__WHAT THE TASK ASKS__. Arrange the rows below as a numbered list, omitting any blank lines and excluding the pictures.

[BEGIN MATERIAL SHOWN]

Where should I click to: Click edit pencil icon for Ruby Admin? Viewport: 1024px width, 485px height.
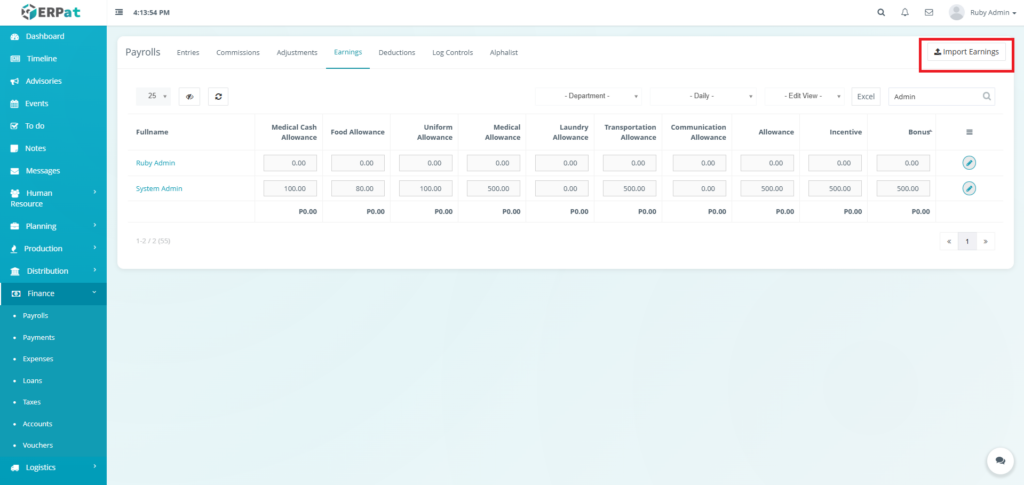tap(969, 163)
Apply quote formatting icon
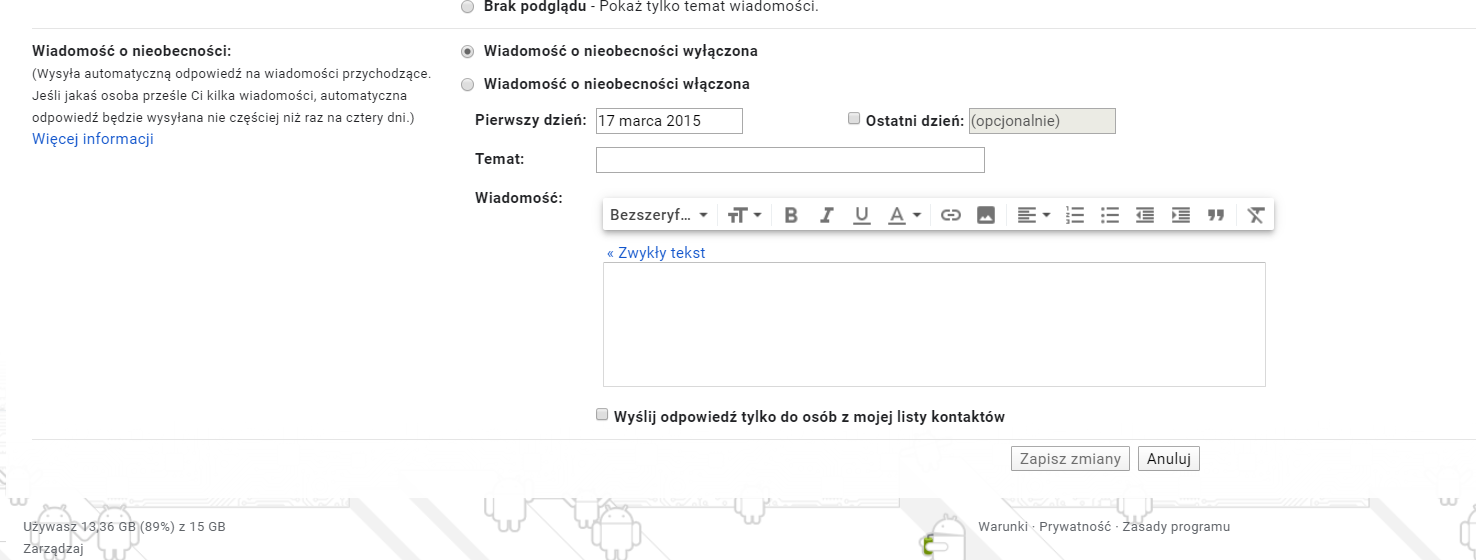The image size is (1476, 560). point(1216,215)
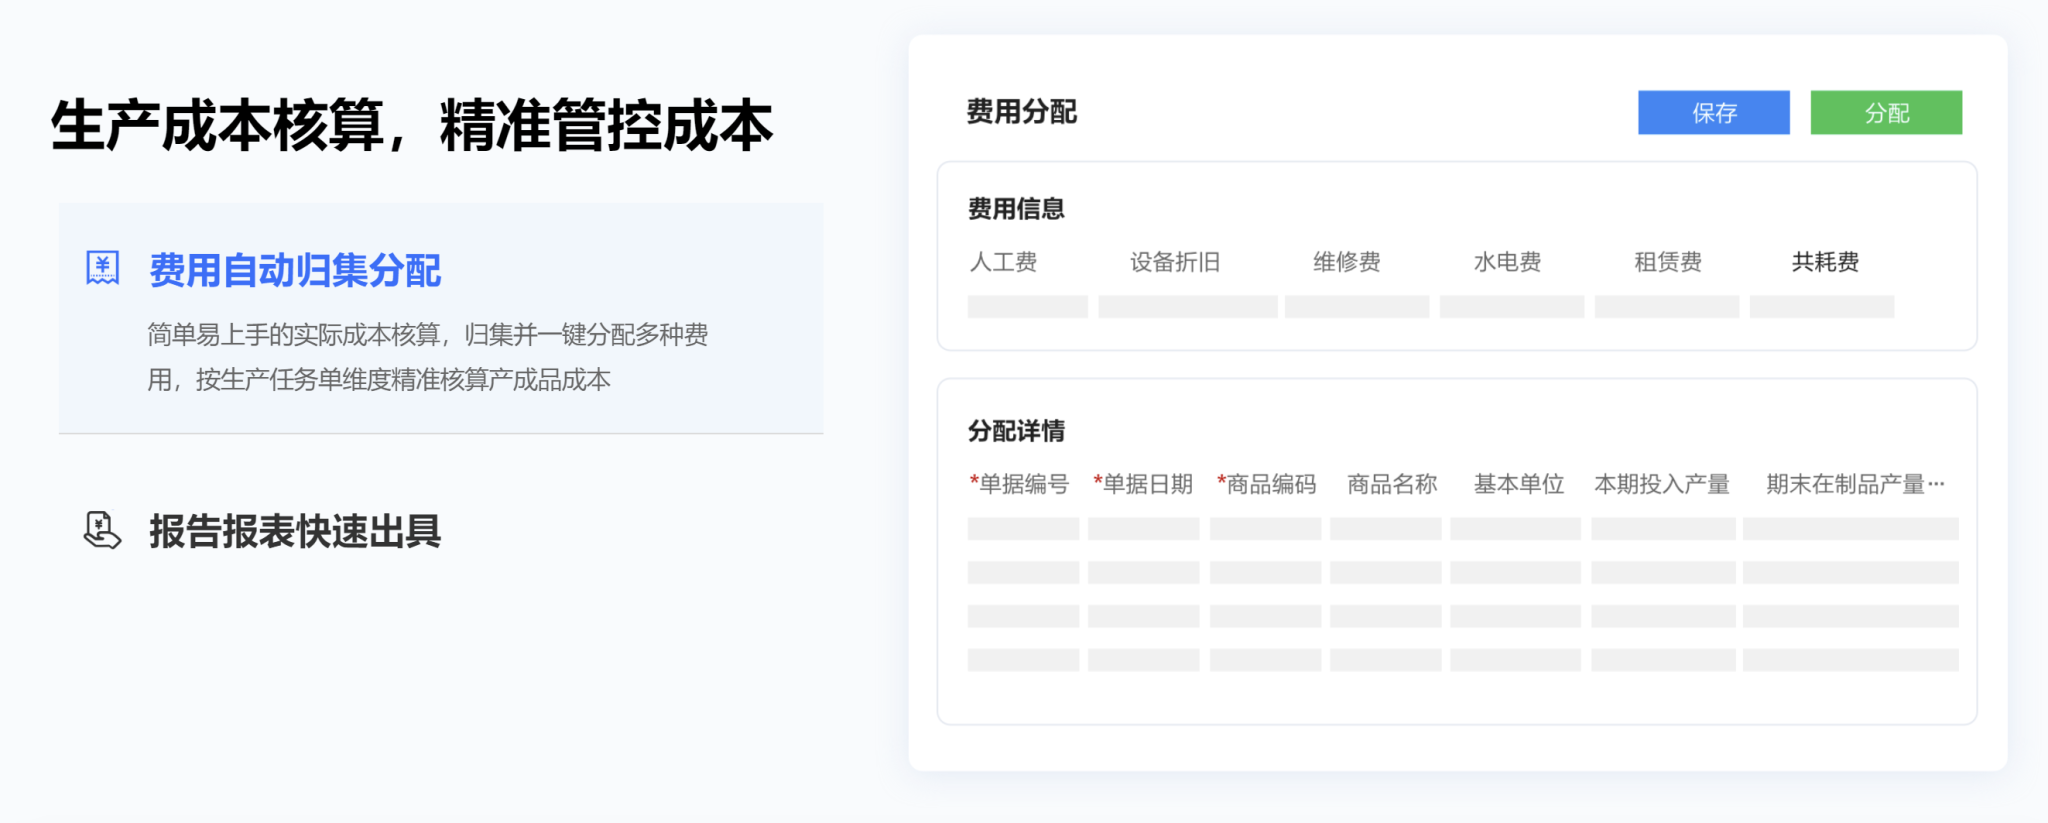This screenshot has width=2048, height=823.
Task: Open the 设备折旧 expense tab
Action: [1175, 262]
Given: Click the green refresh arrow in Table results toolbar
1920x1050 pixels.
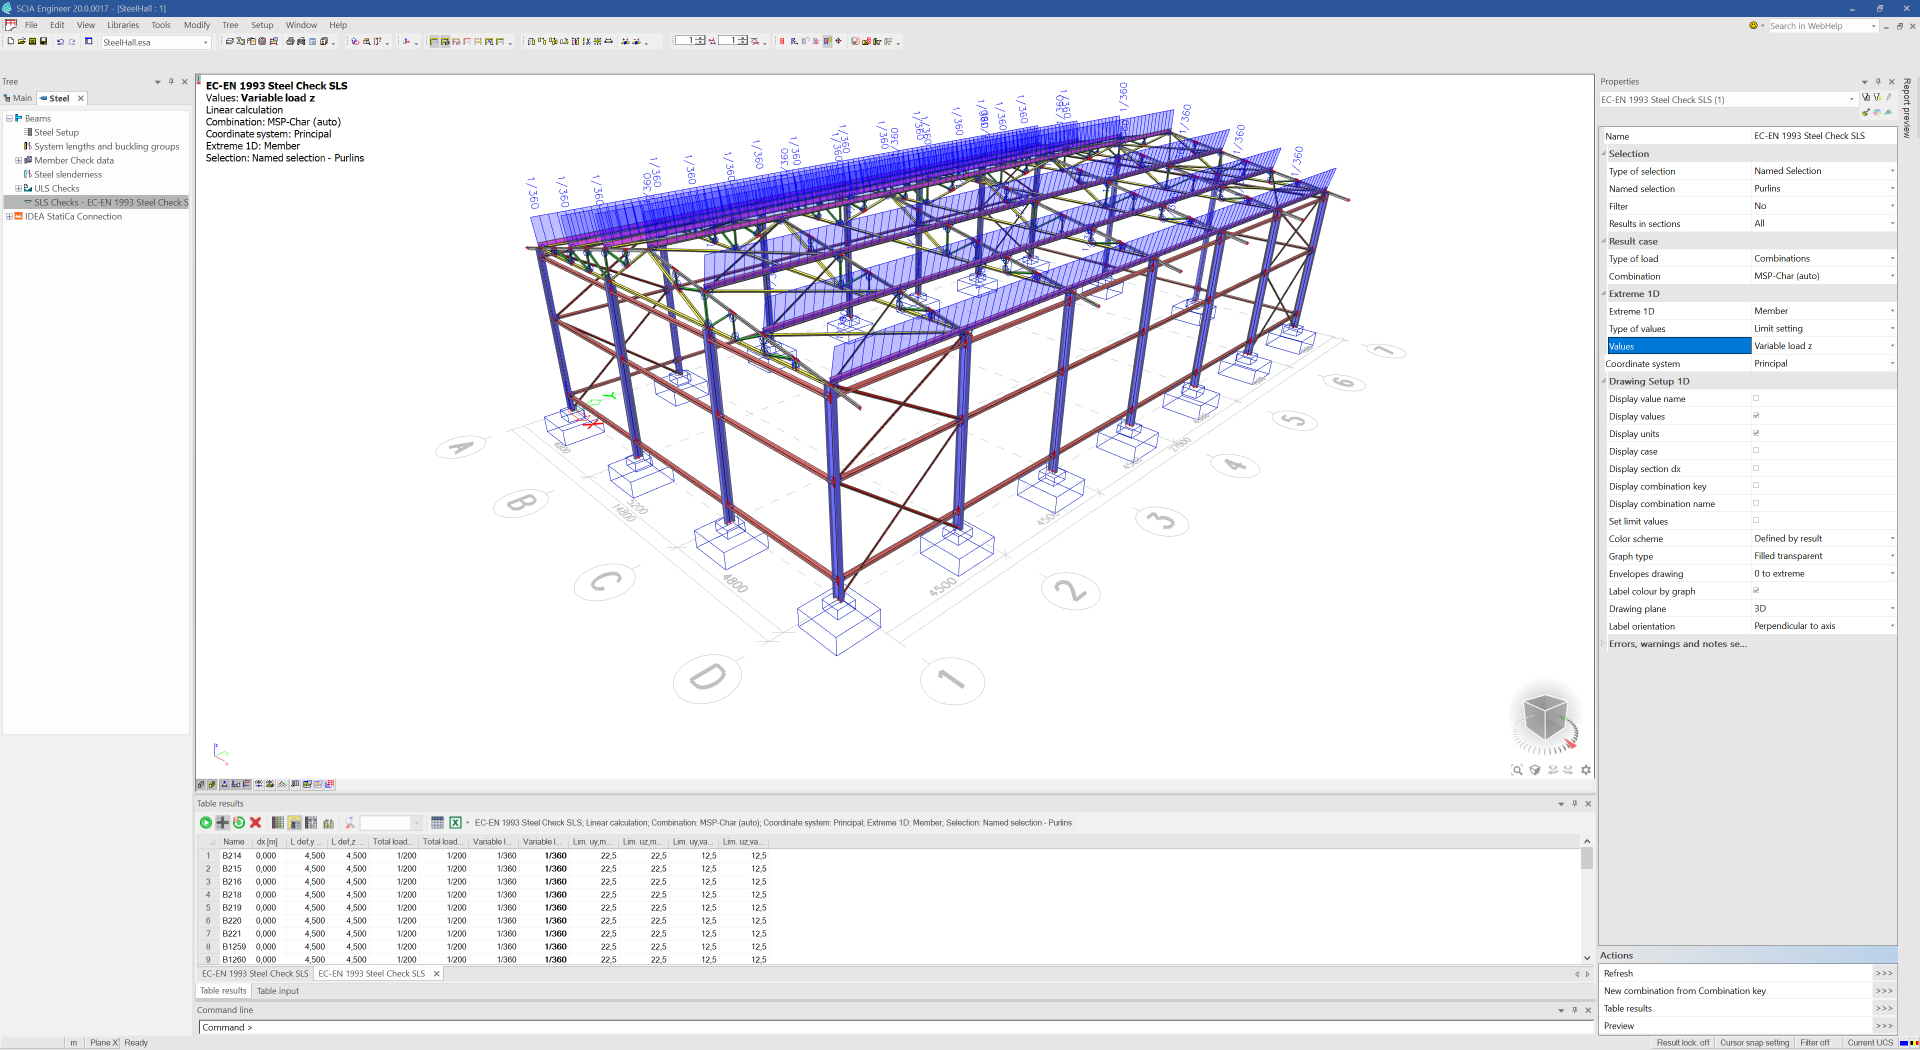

[END MATERIAL SHOWN]

__OUTPUT BELOW__.
1. Where should I click to: Click edit pencil icon for Ruby Admin? Viewport: 1024px width, 485px height.
2. tap(969, 163)
3. Apply quote formatting icon
4. The image size is (1476, 560). point(1216,215)
5. This screenshot has width=2048, height=823.
6. Task: Open the 设备折旧 expense tab
7. Action: [1175, 262]
8. Given: Click the green refresh arrow in Table results toolbar
9. 1920x1050 pixels.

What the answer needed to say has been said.